BADBADNOTGOOD – IV
Malemale, non bene, se non benissimo.
“IV”, semplicemente, come l’Enrico re, titolo nobiliare che si addice ad una produzione che imbalsama l’antico regime del “genere” fissando l’ecletticità e la spensieratezza come due limiti oltre i quali non (tra)scendere per non veder sfumare il sorriso ingenuo all’avvezza felicità di maniera.
Immaginate un lungo vestito, intessuto di suoni accennati, tenuti nascosti, accuditi e poi lasciati liberi di sprigionare effetto immediato di dopamina da luna park mentale, cuore sudato che gronda elettricità e spolverate di fascinazioni desertiche ammalianti: questo è il lavoro dei BADBADNOTGOOD.
‘And that, too‘ è un UFO cittadino che riveste lo spaventapasseri dopo il rapporto carnale, un chewing gum propiziatorio ad un palloncino-mongolfiera, un’ancora che non vuole restare ancorata al passato e si libra verso l’oceano in sussulto dei cieli, intenti ad innalzare l’orizzonte per confondere le acque all’uomo venuto con la valigettacquario.
‘Speaking Gently‘ mi ha condotto con fare subdolo, come fossi un marinaio abbandonato dalla sua pipa, su di una strada che non smetteva di rotolare, si accartocciava, dribblava gli alberi, poi si alzava divorandosi il paesaggio, un treno a forma di tunnel, una cospirazione di trappole sonore gettate dagli slanci edonistici delle chiome degli alberi, impeccabili professionisti del presenzialismo tout-court.
‘Time moves slow‘ (feat. Sam Herring dei Future Islands) è un manifesto della lentezza che mi riporta ad una scena che è quasi mitologia moderna: quattro sedie attorno ad un tavolo attendono che il caffè esca dalla macchinetta, si osservano, discutono, si distendono, gustandosi l’ora di libertà dal peso umano, ma nessuna ha il coraggio di alzarsi per accendere veramente la moca, ponendo fine a quell’attesa infinita, glorificatrice, esauriente in ogni particolare.
A differenza nostra, il tempo si muove lentamente, siamo noi a mettergli fretta, correndo a testa bassa. ‘Confessions pt II‘ è un lungo solipsismo che rimanda all’autoerotismo di Molly Bloom incagliata nello scheletro diabolico del suo letto post-matrimoniale.
‘Lavender‘ (feat.
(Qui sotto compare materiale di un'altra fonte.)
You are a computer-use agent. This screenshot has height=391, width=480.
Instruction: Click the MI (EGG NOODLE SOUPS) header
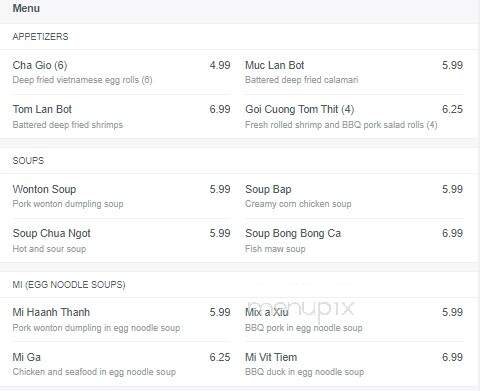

Kaytranada), un divertissement per ragazzi in bilico sulle orme instabili della disadattata follia mattutina, quando gli occhi sono sgranati e colmi di invidiabile certezza sibillina, è un simil cortometraggio sullo sbarco di un ubriaco nel suo salotto natio, con annesse osservazioni dettagliate sulle rotazioni gravitazionali delle tende e il settimo senso nel percepire in anticipo lo spostamento dei mobili, un miscuglio di solleticazioni cupe e ridacchianti che fanno dimagrire il senso di paura.
‘Chompy’s Paradise‘ volge in un attimo dall’intro spietatamente Barrettiano alle algide pose di una soap opera spagnola, dove i protagonisti piangono con i sottotitoli.
Qui barche a vela abbronzate si scambiano consigli marittimi, divani si adagiano su altri divani, pipe si accendono da sole per assaporarsi in santa pace, uccelli scrivono le ultime lettere alle nuvole in pieno volo eufemistico e tutto il panorama si scioglie come le labbra dell’amante quando le prometti un assegno di baci scoperti.
‘Structure No 3‘ è un finale anticipato, ha fretta di concludersi si precipita corrompe il tempo ma poi è giudiziosa, si appoggia sulle foglie, tentenna molle, si dissocia da se stessa.
‘In Your Eyes‘ (feat. Charlotte Day Wilson) è la degna conclusione, tutta la matassa si sbroglia nel pozzo degli occhi, l’attesa è una febbre stimolante, ritmo elegante da passeggiata sul cornicione di un finto palazzo che finge di far finta di crollare, una fuga da tutte le ombre che appassiscono la nostra celebrità interiore: è negli occhi lo spartito di libertà immacolata.
Charlotte allaccia le scarpe al gruppo e pone il punto definitivo di quest’album, un ascensore frenetico che sballotta l’ascoltatore sui diversi piani dell’ascolto e del sentire (questione di feeling).